* [Exercise directions] Output the lines below as a Markdown table with the columns "Row" and "Line text", numbering each row and skipping blank lines. Leave the pictures out.

* [Provided entries]

------------------------

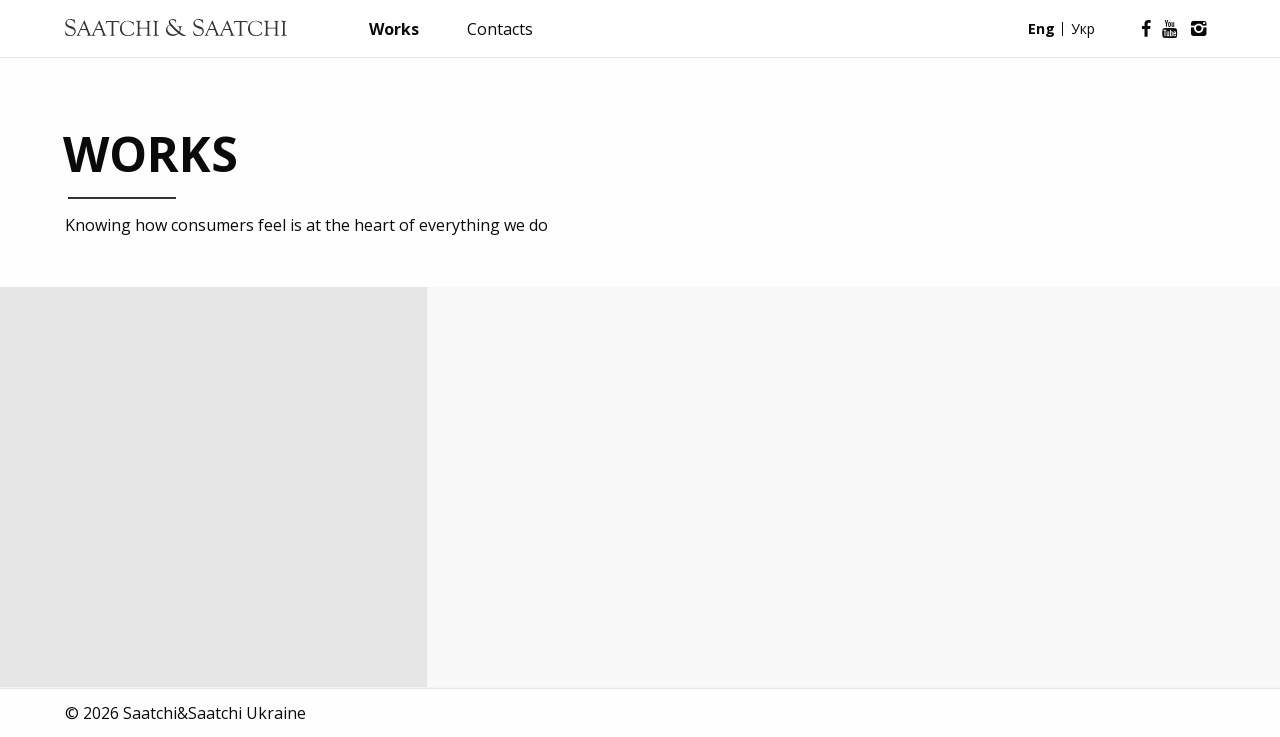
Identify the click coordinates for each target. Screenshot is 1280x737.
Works (394, 29)
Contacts (500, 29)
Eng (1041, 28)
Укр (1083, 28)
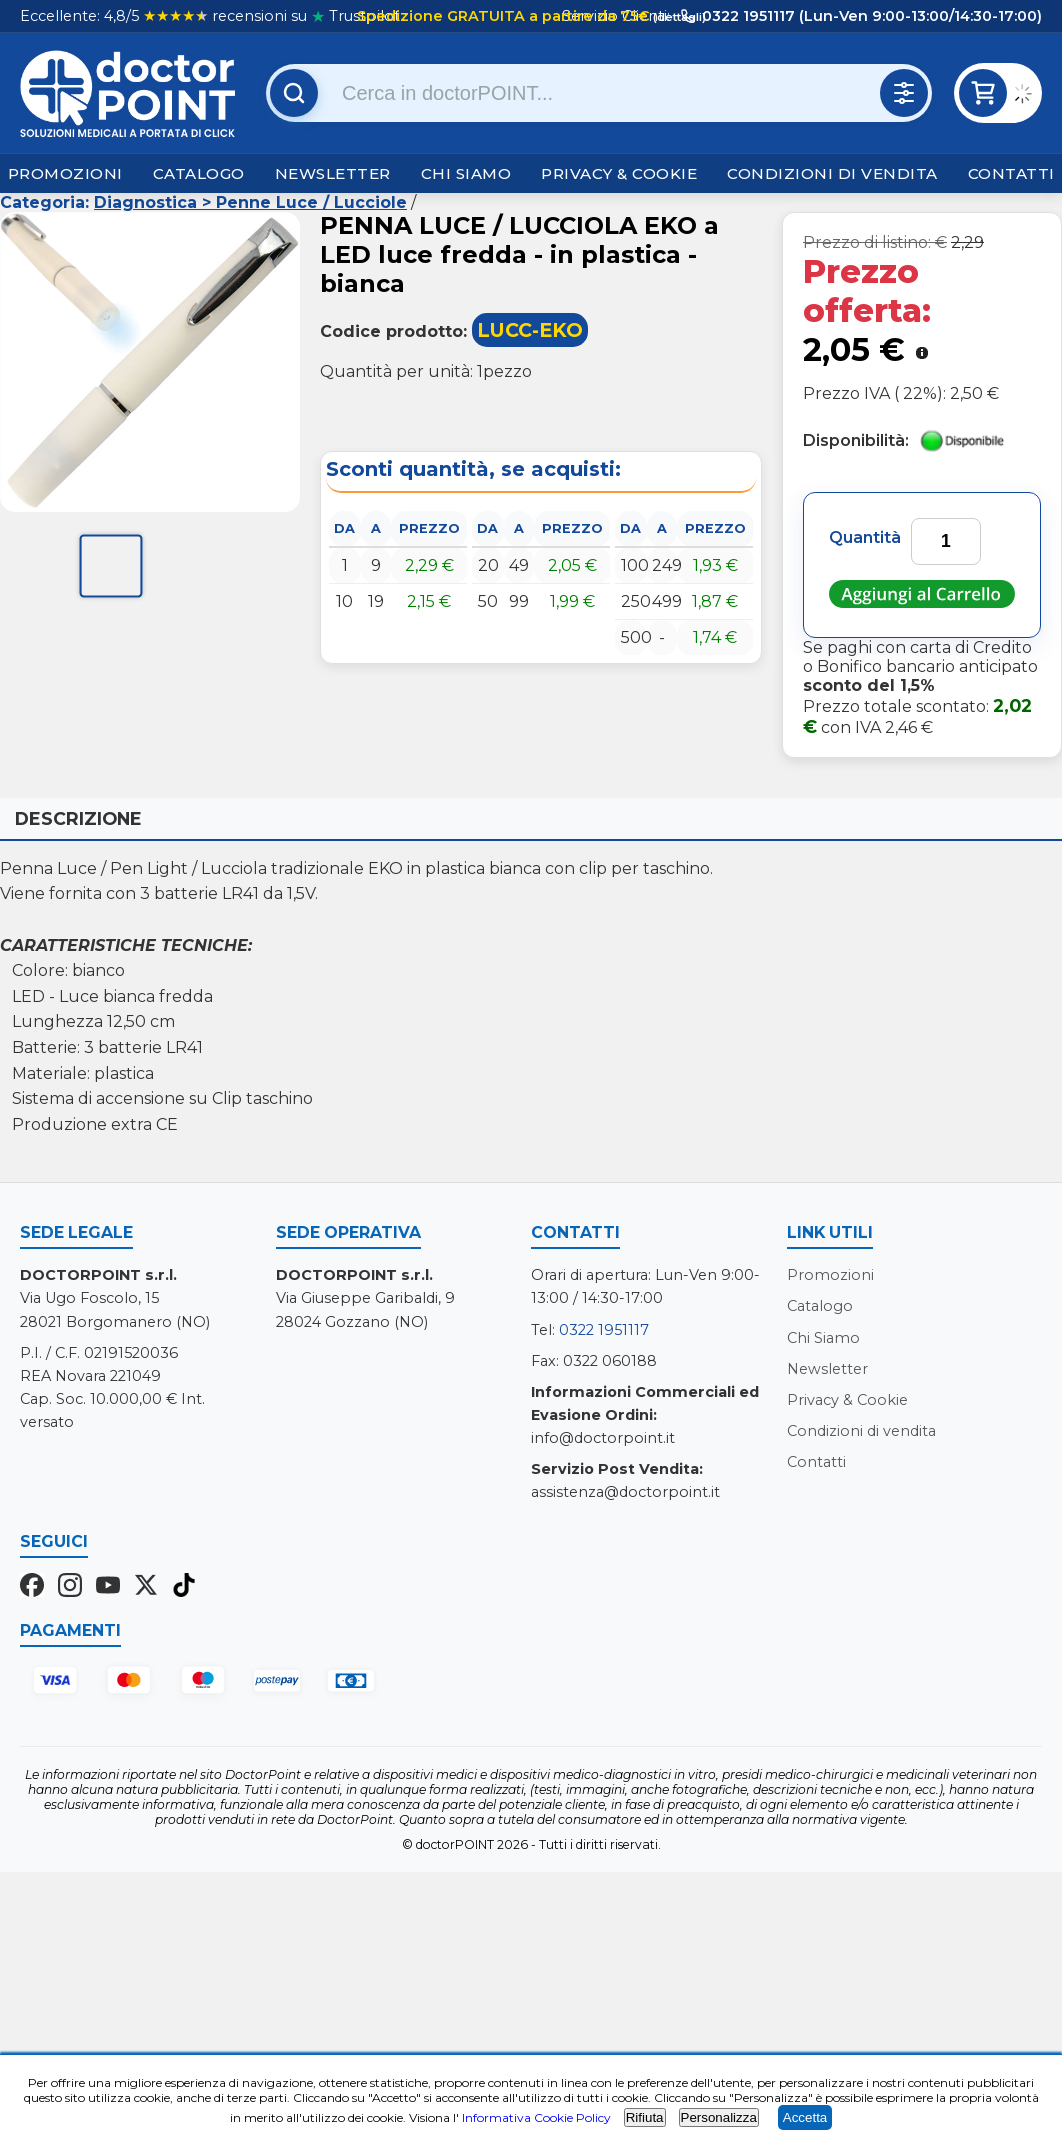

------------------------

* [Task output]
| Row | Line text |
|---|---|
| 1 | Identify the click coordinates for each target. Screenshot is 1280x737. |
| 2 | Works (394, 29) |
| 3 | Contacts (500, 29) |
| 4 | Eng (1041, 28) |
| 5 | Укр (1083, 28) |